» Estratto di testo
>>

Dopo una brevissima sintesi dello svolgimento del Senato Accademico del 18 novembre in cui si ribadisce la volontà di dialogo del Rettore si da lettura dei contenuti dei documenti preparati dal gruppo documenti-statistiche.
Si riflette sui dati di bilancio (dal 2004 al 2007) riportati in un grafico distribuito durante la discussione.
Si evidenzia che nel corso degli anni la percentuale di spesa personale su FFO è pari alla media di 80,41% evincendo una volontà dell’ateneo di tenersi al di sotto della percentuale del 90% con conseguente sottoutilizzo dei fondi inerenti le spese per i dipendenti.
Da questi primi dati si evince la necessità di un maggior approfondimento sull’analisi dei dati stessi soprattutto riferito alle indennità e alle modalità di riporto e di riutilizzo degli avanzi degli anni precedenti.
Il gruppo ha preparato un altro documento che evidenzia i dati aggiornati al 2007/2008 dei pensionamenti previsti per docenti (ordinari e associati) e ricercatori. I dati si riferiscono al personale compreso dalla fascia di classe 1935-1943 per un totale di 51 unità.
Ciò che emerge durante la discussione è la necessità di considerare nel calcolo e di avere,dunque, dati espliciti, sia delle spese che del pensionamento, gli amministrativi.

<<

» Materiale fornito
>>

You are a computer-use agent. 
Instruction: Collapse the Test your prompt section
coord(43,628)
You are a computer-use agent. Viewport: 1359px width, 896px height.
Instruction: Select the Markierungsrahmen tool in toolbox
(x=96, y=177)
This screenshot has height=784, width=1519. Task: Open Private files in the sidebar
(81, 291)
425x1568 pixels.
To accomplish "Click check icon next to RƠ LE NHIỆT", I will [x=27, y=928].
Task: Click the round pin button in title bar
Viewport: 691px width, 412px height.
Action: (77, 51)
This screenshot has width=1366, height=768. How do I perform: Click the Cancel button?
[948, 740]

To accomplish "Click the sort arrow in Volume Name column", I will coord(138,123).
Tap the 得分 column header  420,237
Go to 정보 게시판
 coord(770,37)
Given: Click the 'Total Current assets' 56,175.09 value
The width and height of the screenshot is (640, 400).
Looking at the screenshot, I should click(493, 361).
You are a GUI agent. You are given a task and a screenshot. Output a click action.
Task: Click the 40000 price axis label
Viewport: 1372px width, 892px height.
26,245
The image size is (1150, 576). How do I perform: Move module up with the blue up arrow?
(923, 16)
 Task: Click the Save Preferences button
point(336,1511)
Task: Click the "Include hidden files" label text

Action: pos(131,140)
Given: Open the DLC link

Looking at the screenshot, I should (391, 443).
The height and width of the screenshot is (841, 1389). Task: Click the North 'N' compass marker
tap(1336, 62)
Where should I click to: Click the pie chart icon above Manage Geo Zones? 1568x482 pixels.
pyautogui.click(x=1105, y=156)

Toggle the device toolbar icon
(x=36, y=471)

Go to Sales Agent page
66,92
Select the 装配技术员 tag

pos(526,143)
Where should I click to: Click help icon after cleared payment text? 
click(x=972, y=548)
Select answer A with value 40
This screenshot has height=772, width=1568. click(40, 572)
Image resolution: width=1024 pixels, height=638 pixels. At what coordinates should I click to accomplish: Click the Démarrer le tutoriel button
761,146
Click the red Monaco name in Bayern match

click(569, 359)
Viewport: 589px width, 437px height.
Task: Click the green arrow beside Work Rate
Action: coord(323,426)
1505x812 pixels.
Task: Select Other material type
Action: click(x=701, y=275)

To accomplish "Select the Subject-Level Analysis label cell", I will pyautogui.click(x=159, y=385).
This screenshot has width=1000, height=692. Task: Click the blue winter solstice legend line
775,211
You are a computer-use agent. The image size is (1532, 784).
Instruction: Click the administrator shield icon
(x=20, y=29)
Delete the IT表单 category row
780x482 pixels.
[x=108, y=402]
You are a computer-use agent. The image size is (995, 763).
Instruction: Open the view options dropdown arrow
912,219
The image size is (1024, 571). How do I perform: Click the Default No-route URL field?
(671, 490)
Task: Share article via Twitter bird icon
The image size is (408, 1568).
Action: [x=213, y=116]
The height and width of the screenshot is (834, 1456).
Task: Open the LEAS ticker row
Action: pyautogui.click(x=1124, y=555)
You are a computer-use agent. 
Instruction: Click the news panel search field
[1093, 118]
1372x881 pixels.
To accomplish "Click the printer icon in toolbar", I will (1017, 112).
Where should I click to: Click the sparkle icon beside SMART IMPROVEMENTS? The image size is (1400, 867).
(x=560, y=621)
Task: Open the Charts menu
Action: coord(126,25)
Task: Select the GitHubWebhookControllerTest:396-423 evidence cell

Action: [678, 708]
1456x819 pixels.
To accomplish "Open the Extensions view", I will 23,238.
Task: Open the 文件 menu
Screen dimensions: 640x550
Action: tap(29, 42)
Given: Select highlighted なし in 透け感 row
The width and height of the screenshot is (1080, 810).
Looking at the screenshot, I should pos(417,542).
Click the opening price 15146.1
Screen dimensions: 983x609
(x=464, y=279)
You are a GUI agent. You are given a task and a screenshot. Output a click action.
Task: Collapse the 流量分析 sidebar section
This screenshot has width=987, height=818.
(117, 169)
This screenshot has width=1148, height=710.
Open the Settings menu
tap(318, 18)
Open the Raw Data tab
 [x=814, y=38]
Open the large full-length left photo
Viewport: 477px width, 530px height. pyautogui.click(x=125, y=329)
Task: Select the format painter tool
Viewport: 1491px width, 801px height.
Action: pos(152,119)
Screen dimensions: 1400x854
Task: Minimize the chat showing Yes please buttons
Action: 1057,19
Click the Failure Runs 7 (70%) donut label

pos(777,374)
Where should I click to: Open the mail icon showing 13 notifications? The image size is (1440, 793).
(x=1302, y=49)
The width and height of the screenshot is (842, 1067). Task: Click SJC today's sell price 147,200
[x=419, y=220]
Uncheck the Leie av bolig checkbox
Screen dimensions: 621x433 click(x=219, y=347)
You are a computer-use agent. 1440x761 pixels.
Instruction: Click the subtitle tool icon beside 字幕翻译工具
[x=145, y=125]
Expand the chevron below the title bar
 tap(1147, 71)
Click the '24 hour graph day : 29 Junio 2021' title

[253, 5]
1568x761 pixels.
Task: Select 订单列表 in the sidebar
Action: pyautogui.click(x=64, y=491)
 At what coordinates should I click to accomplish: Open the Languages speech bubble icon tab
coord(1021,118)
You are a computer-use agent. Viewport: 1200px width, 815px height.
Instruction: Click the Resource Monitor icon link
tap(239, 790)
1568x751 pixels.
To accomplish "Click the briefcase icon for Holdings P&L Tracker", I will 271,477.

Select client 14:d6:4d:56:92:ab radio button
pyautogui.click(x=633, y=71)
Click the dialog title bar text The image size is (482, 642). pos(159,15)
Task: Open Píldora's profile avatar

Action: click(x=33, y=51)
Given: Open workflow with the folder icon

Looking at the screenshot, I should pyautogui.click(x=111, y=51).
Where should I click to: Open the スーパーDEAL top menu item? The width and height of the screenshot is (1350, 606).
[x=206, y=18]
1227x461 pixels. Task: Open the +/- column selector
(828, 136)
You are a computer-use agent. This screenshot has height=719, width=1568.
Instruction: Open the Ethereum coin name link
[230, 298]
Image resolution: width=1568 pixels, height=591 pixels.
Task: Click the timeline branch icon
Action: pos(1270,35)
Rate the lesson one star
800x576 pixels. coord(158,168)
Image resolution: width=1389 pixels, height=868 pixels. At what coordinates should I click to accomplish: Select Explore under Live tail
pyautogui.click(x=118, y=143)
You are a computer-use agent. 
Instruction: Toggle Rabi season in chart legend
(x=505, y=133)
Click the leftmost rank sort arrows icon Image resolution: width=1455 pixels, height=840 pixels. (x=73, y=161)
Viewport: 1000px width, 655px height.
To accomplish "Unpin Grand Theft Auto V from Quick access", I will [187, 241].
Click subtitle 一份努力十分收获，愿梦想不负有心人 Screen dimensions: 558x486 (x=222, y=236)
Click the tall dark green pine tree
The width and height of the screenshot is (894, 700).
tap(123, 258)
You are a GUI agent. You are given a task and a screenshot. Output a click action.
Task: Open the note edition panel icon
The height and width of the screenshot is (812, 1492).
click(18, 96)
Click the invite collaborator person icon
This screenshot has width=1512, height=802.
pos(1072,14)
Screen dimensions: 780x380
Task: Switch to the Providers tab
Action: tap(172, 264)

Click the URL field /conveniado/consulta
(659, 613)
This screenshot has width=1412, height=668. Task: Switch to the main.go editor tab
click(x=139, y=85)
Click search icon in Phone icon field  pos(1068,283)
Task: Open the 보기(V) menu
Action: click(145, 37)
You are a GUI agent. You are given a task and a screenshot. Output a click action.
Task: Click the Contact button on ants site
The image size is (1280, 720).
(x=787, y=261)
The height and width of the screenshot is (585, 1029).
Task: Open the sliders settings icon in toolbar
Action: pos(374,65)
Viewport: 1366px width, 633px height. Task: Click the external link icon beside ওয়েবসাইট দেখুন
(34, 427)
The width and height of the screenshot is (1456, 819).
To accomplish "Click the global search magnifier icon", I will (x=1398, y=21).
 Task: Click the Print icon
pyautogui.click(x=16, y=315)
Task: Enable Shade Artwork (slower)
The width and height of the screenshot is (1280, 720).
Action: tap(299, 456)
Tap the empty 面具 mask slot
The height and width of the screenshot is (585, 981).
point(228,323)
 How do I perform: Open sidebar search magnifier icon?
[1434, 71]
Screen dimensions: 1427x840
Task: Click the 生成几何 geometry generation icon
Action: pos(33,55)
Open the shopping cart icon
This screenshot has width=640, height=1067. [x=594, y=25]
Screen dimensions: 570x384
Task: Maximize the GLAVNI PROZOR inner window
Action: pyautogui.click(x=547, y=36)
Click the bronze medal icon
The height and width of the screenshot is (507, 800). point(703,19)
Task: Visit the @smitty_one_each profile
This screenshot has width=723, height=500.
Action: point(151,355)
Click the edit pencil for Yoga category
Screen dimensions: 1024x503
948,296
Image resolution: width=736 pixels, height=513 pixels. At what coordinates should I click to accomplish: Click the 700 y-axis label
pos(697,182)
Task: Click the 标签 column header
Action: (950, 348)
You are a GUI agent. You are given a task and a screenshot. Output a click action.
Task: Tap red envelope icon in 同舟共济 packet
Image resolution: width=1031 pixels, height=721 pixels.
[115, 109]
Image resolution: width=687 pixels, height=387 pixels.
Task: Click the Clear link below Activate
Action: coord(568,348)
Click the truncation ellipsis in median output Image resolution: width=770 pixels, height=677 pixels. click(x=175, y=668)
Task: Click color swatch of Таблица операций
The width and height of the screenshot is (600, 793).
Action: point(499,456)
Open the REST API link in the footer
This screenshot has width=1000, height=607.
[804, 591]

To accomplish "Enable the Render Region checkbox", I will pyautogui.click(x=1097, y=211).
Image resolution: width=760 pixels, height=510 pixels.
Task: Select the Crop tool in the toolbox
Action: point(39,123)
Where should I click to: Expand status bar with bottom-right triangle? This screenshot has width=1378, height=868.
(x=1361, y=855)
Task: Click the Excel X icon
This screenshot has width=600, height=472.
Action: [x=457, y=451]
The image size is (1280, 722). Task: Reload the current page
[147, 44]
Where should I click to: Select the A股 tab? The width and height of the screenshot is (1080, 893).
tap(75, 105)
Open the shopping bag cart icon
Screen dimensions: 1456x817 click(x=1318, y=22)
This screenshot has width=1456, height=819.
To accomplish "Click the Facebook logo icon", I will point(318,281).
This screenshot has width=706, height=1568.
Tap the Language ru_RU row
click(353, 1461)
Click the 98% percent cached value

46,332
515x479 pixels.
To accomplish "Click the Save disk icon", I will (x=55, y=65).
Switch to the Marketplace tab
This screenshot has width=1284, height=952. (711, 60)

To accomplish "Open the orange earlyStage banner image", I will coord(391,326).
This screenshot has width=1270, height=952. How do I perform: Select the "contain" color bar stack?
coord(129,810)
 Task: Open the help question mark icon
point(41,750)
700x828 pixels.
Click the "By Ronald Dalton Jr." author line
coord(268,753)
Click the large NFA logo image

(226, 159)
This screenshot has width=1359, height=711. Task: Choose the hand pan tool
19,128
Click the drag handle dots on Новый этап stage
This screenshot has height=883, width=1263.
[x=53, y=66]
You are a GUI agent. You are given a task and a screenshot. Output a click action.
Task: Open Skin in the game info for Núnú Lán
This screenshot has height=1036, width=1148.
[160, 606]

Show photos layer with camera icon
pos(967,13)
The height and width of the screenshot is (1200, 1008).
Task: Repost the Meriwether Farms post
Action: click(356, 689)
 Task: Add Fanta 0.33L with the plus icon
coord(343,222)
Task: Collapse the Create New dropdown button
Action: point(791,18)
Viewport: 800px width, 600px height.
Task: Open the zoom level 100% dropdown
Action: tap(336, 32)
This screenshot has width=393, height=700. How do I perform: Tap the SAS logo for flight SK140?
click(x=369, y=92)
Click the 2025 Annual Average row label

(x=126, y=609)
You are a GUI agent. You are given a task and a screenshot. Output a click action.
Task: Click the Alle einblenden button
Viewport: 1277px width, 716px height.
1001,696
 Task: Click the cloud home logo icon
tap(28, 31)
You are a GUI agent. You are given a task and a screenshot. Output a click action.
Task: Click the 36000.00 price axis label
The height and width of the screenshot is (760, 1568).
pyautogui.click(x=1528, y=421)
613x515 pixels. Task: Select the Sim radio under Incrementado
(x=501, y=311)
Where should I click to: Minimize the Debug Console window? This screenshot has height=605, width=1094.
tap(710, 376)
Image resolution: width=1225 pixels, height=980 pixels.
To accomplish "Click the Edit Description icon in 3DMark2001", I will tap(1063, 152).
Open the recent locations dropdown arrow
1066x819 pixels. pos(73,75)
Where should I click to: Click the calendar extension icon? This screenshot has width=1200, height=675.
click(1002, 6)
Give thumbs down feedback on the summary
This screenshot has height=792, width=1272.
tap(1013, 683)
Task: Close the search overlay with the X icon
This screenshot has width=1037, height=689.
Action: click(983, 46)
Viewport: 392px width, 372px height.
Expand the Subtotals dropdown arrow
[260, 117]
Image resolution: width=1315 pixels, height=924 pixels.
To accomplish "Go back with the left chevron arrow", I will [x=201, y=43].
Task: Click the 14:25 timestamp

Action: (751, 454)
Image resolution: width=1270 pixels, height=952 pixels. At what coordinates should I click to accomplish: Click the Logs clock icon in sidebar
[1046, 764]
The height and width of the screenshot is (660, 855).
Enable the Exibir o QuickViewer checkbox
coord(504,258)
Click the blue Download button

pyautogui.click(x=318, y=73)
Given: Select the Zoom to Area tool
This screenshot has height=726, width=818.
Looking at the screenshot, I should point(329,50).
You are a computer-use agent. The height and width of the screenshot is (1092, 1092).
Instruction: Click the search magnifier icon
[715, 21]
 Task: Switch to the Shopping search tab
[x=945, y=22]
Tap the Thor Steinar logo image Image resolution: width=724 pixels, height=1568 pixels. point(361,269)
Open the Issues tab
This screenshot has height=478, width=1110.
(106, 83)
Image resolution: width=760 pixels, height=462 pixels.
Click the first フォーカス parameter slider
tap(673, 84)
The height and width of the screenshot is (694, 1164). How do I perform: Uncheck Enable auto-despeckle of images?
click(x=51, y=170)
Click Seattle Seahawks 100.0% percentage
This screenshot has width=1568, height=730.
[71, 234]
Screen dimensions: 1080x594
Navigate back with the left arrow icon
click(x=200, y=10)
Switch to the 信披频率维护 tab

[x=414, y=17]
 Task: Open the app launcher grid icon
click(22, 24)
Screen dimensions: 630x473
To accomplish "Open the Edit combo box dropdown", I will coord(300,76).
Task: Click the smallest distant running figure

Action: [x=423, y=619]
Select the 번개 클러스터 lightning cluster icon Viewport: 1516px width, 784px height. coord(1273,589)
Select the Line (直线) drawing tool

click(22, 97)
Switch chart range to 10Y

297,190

<<

» Obiettivo A
Elenca le categorie di personale a cui si riferiscono i dati sui pensionamenti previsti riportati nel resoconto sui dati dell'ateneo.
» Obiettivo B
Spiega in base al resoconto sui dati dell'ateneo perché i fondi per le spese dei dipendenti risultano sottoutilizzati.
» Obiettivo C
Riprendi il resoconto sui dati dell'ateneo e prosegui il testo dopo la sua ultima frase.

» Risultato A
Docenti ordinari, docenti associati, ricercatori.

» Risultato B
Negli anni dal 2004 al 2007 la spesa per il personale è stata in media l'80,41% del FFO. Questo mostra la volontà dell'ateneo di restare sotto la soglia del 90%, e ne consegue un sottoutilizzo dei fondi per i dipendenti.

» Risultato C
A fronte delle riflessioni e dei confronti emergono 5 punti su cui lavorare per poter stilare un ulteriore documento da presentare in sede di colloquio con il Rettore:
1.richiesta di passare il 60% del 50% del turnover destinato per il personale a tempo indeterminato al 100%
2.Incentivare il pensionamento per avere disponibilità di più risorse da destinare alla ricerca. Ma alla base di questa richiesta è necessaria un’opportuna richiesta di informazioni circa le modalità di pensionamento nel periodo 2008-2012. Va, perciò, verificata l’età di pensionamento degli ordinari (che dovrebbe essere pari a 70 anni), degli associati (pari a 67) e ricercatori (pari a 65 obbligatori) nonché degli amministrativi.
3.Informazioni sul budget (fattiva disponibilità e modalità di erogazione)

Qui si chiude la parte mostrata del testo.